══ Supplied material
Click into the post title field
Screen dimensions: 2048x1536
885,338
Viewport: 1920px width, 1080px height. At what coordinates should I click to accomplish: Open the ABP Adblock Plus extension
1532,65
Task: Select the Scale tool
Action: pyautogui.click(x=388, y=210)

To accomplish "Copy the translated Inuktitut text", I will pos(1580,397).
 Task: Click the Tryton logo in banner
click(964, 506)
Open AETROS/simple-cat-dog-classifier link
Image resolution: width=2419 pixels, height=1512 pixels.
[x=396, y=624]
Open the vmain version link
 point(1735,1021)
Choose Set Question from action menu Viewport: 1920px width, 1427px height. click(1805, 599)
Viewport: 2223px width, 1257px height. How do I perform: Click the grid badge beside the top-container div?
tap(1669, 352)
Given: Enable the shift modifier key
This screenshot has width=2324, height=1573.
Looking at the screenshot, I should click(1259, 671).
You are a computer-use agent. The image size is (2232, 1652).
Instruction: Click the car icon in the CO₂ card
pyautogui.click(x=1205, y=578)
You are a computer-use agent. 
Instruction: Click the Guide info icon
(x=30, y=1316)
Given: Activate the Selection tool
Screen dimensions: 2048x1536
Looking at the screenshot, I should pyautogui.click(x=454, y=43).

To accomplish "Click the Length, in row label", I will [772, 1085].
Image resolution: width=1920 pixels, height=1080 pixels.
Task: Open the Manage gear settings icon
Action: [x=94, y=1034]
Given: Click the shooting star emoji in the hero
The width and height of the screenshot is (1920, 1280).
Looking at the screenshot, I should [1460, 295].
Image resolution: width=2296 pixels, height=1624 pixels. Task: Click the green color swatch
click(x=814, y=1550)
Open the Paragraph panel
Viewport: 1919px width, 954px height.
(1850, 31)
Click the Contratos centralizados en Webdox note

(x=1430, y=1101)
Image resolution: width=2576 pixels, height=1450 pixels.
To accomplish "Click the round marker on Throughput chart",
════
Your assignment »
Everything from the line with "This screenshot has width=2324, height=1573." down to the final line above is to be retyped exactly. Leave the earlier lines out.

Answer »
This screenshot has width=2324, height=1573.
Looking at the screenshot, I should click(1259, 671).
You are a computer-use agent. The image size is (2232, 1652).
Instruction: Click the car icon in the CO₂ card
pyautogui.click(x=1205, y=578)
You are a computer-use agent. 
Instruction: Click the Guide info icon
(x=30, y=1316)
Given: Activate the Selection tool
Screen dimensions: 2048x1536
Looking at the screenshot, I should pyautogui.click(x=454, y=43).

To accomplish "Click the Length, in row label", I will [772, 1085].
Image resolution: width=1920 pixels, height=1080 pixels.
Task: Open the Manage gear settings icon
Action: [x=94, y=1034]
Given: Click the shooting star emoji in the hero
The width and height of the screenshot is (1920, 1280).
Looking at the screenshot, I should [1460, 295].
Image resolution: width=2296 pixels, height=1624 pixels. Task: Click the green color swatch
click(x=814, y=1550)
Open the Paragraph panel
Viewport: 1919px width, 954px height.
(1850, 31)
Click the Contratos centralizados en Webdox note

(x=1430, y=1101)
Image resolution: width=2576 pixels, height=1450 pixels.
To accomplish "Click the round marker on Throughput chart",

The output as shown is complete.